Monday, February 7, 2011



This is a great painting which displays Valazquez's ability to paint common people in their daily activities.  His treatment of textures and surfaces is amazing.  I have tried to duplicate this in my diorama made mostly of wood, except for his garment which is made of canvas cloth.  Notice in the background on the right one can imagine that I might have been there.  This is another big one which is 5 ft high, 4 ft wide and 1 ft deep.


Yes,  I known there is a chair is in front of the diorama but I was not able to move all of my stuff out of the way and this view is all I have at the moment.  I certainly couldn't move the diorama because it weights a ton and is 5 ft wide, 4 ft tall and 1 ft deep.

This painting is also known as "The Fable o Arachne".  Arachne was a young woman (shown in the foreground on the right wearing white blouse) of great skill at weaving tapestries. This ability was so great that it outshown the goddess of weaving, Minerva who is disguised as an older woman sitting at the spinning wheel (this part of the fable is shown in the foregound). Minerva challenges Arachne to weave a tapestry glorifing the god Jupiter. When they are finished Arachne’s great talent is obvious and Minerva is enraged. After tearing Arachne’s cloth to pieces Minerva chasts off her disguise and reveals herself in helmet and armour. This part of the fable is seen on a stage in the background which shows Minerva stricking Arachne with a shuttle on the forehead.

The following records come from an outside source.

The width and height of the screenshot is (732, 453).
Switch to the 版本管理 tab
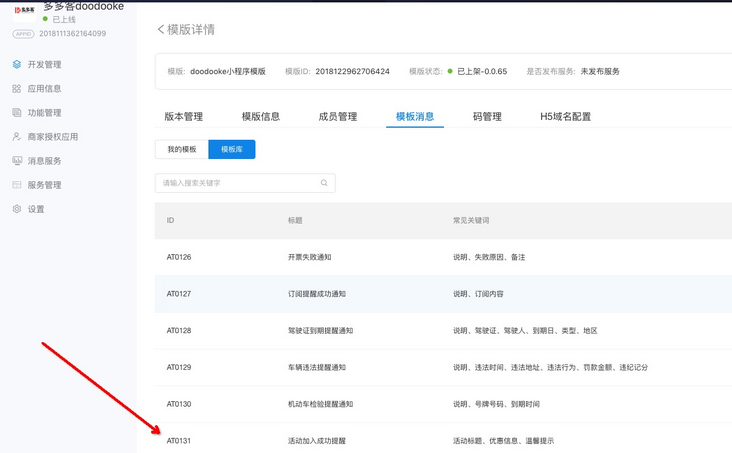tap(183, 117)
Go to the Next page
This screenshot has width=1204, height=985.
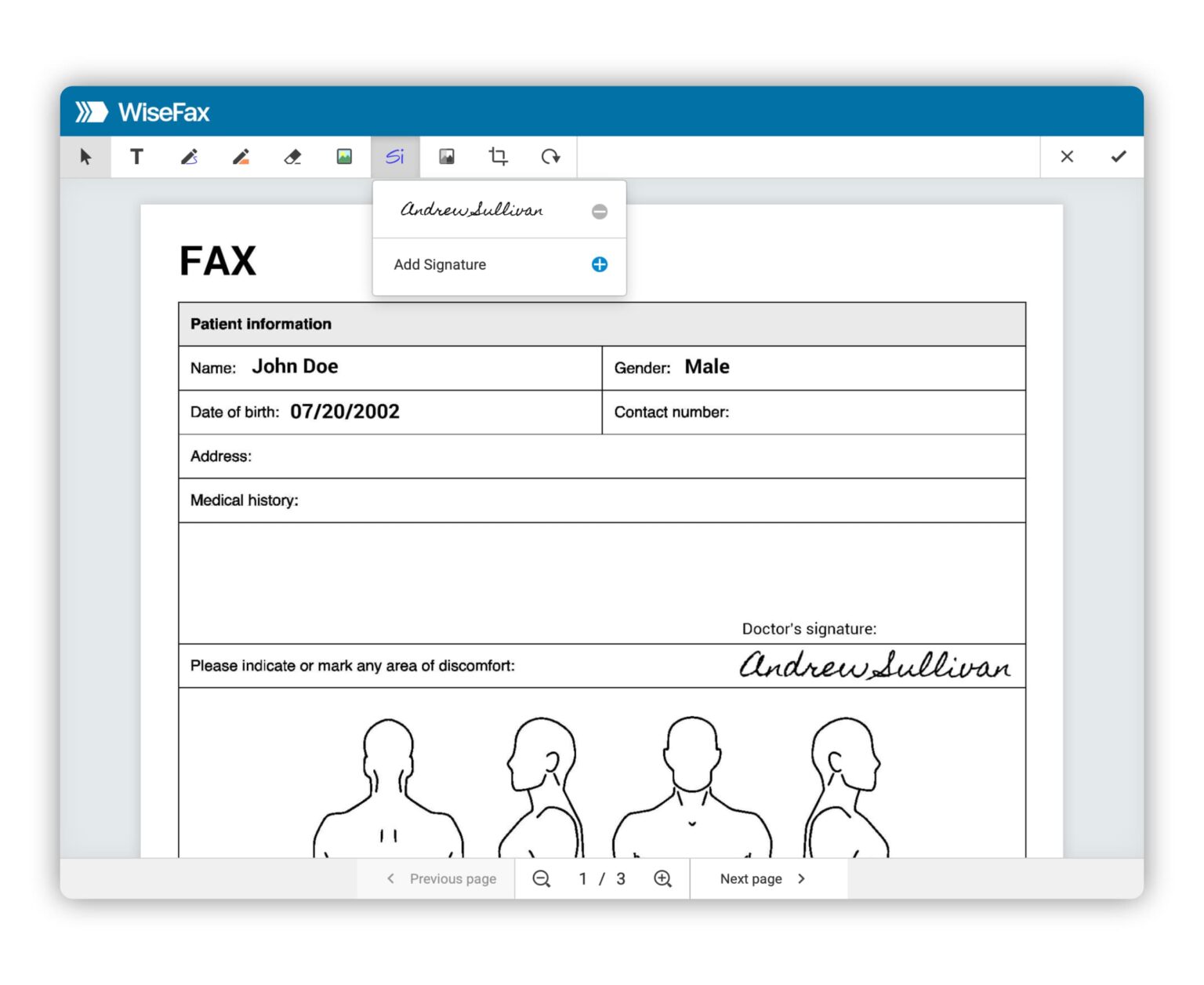(x=762, y=879)
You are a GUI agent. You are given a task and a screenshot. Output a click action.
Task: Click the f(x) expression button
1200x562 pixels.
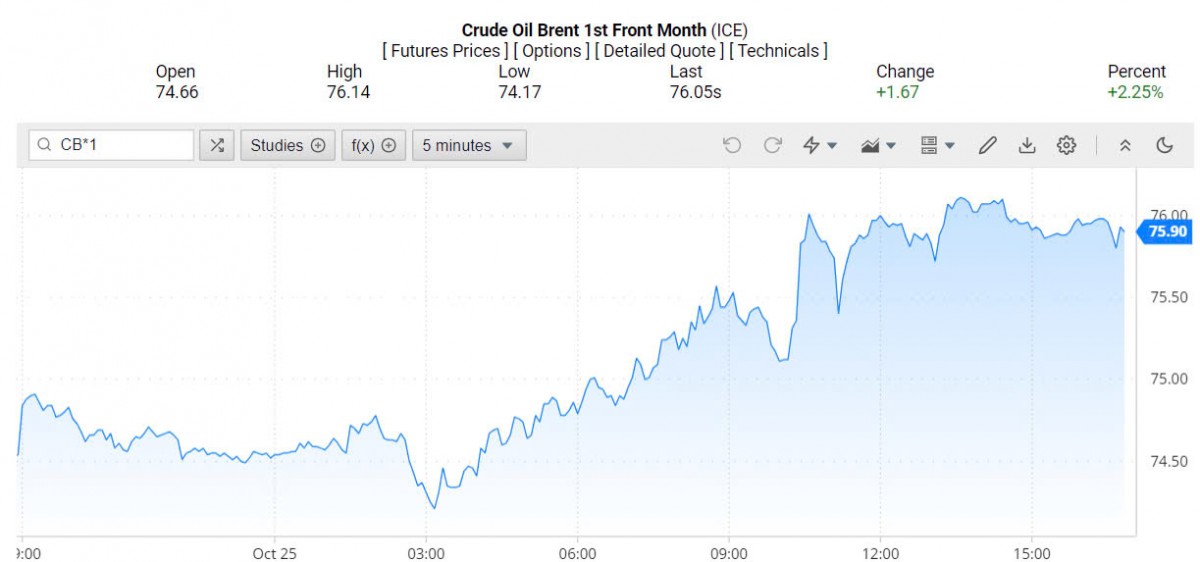pyautogui.click(x=374, y=145)
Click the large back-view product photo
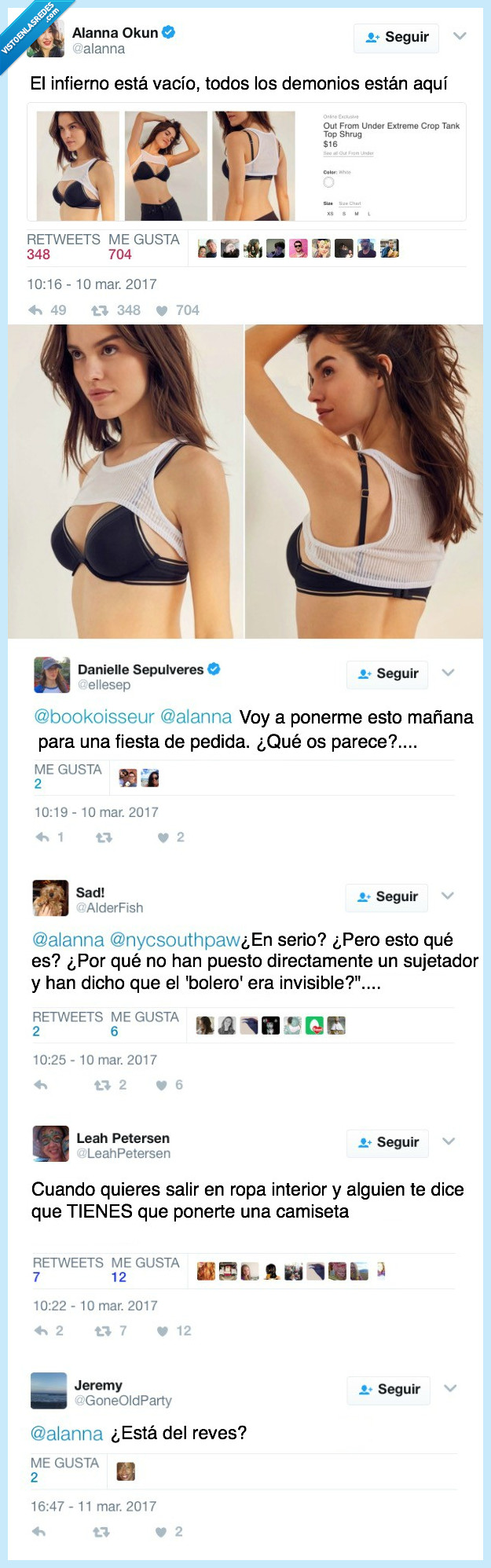 coord(364,481)
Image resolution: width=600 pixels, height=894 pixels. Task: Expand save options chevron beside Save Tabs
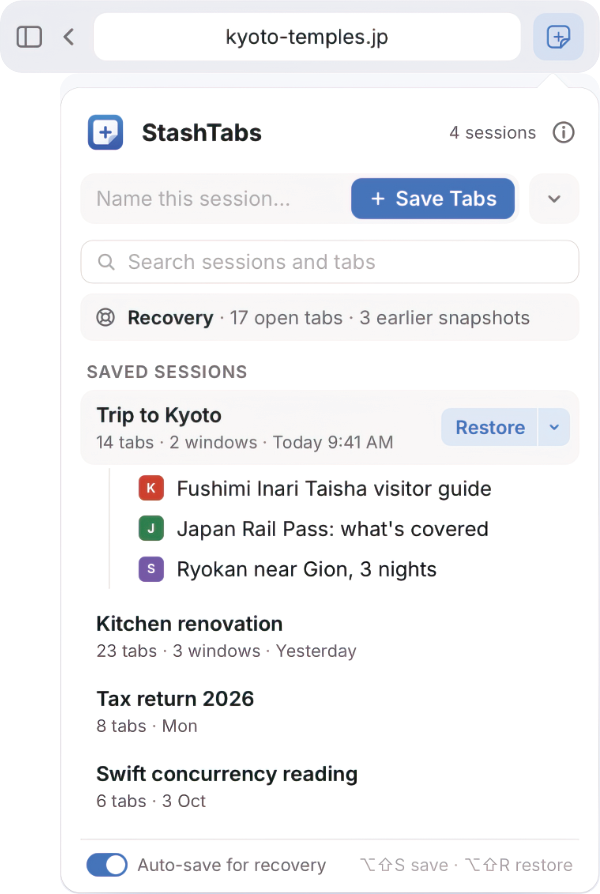point(554,198)
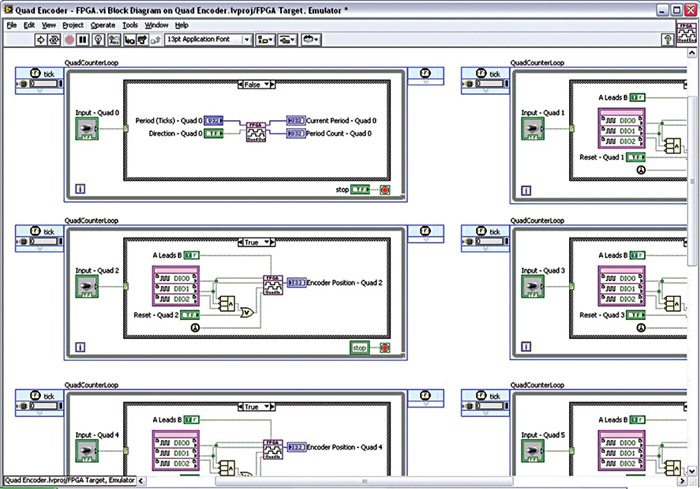Toggle Highlight Execution lightbulb
The image size is (700, 489).
click(x=99, y=40)
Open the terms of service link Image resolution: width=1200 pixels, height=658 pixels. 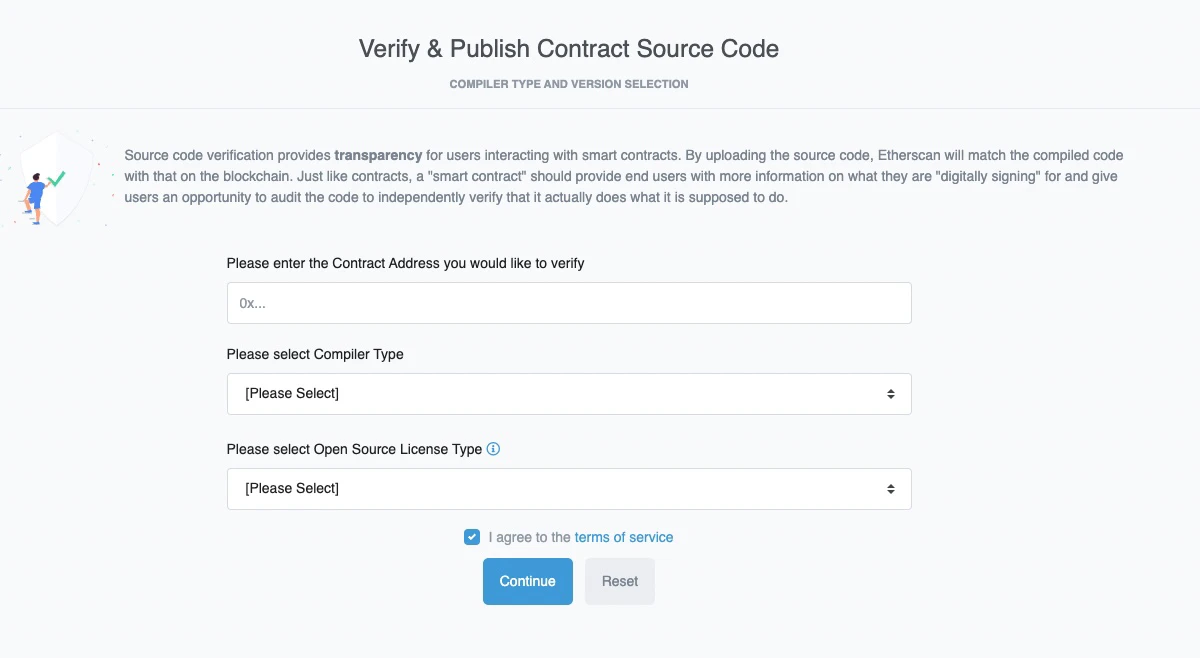(624, 537)
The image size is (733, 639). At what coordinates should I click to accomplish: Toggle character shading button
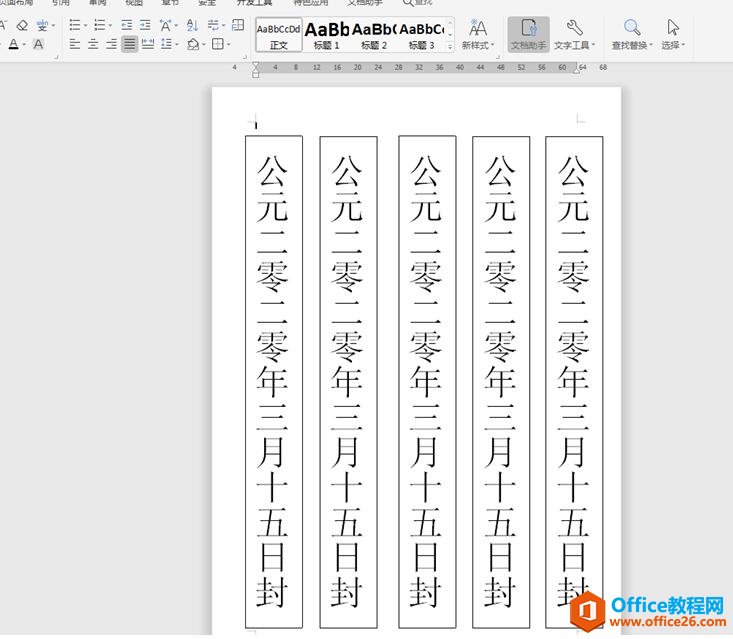(x=38, y=45)
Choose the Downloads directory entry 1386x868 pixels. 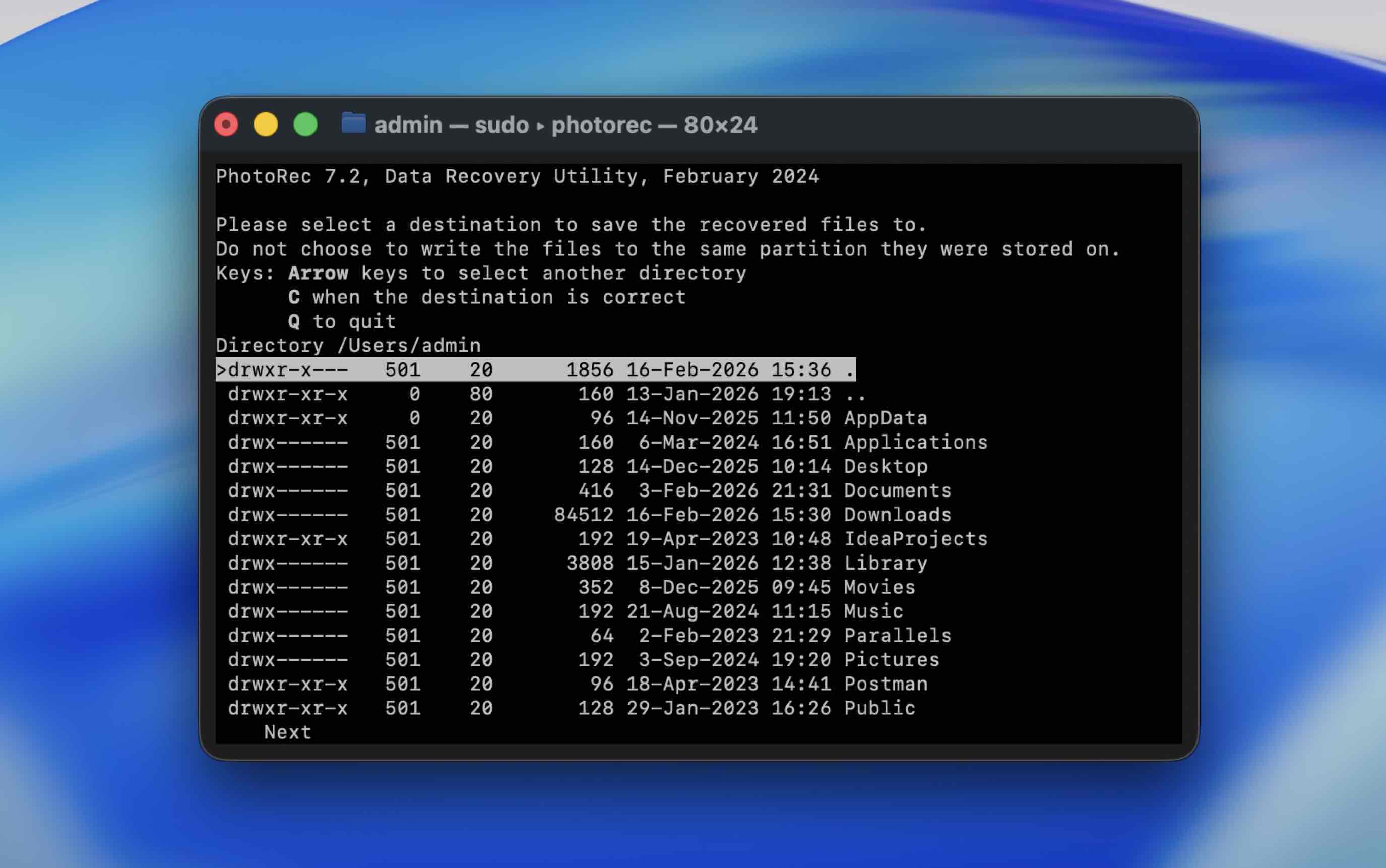897,515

Subsequently Minerva transforms Arachne into a spider who is compelled to make cobwebs for the rest of her life.  Seems strange that Minerva has a grey beard?  Also, the black cat resting on the floor in the foreground is our great cat, bagel, who was always with me when I worked on the dioramas.


Las Meninas if one of the greatest paintings of all times.  It shows Velazquez, on the left, in the process of painting the royal couple who can be seen as a reflection in the mirror on the back wall.  In his studio the heiress to the throne of Spain, Infanta Margarita, is shown in the center.  Attending her is the maid of honor who is kneeling and handing her a small jug of water.  Standing to the right of Margarita is another maid of honor and a female dwarf.  Lying on the floor is a large court dog, probably a mastiff.  In the dark background on the right is a guard or escort to the ladies and lady in waiting.  In the middle of the painting the palace marshal is ascending steps which lead to a brightly lit adjoining room.  Looks like he has a grey beard?

My diorama does not do the great painting justice and my photo certainly falls short.  Someday I hope to replace it with a better one.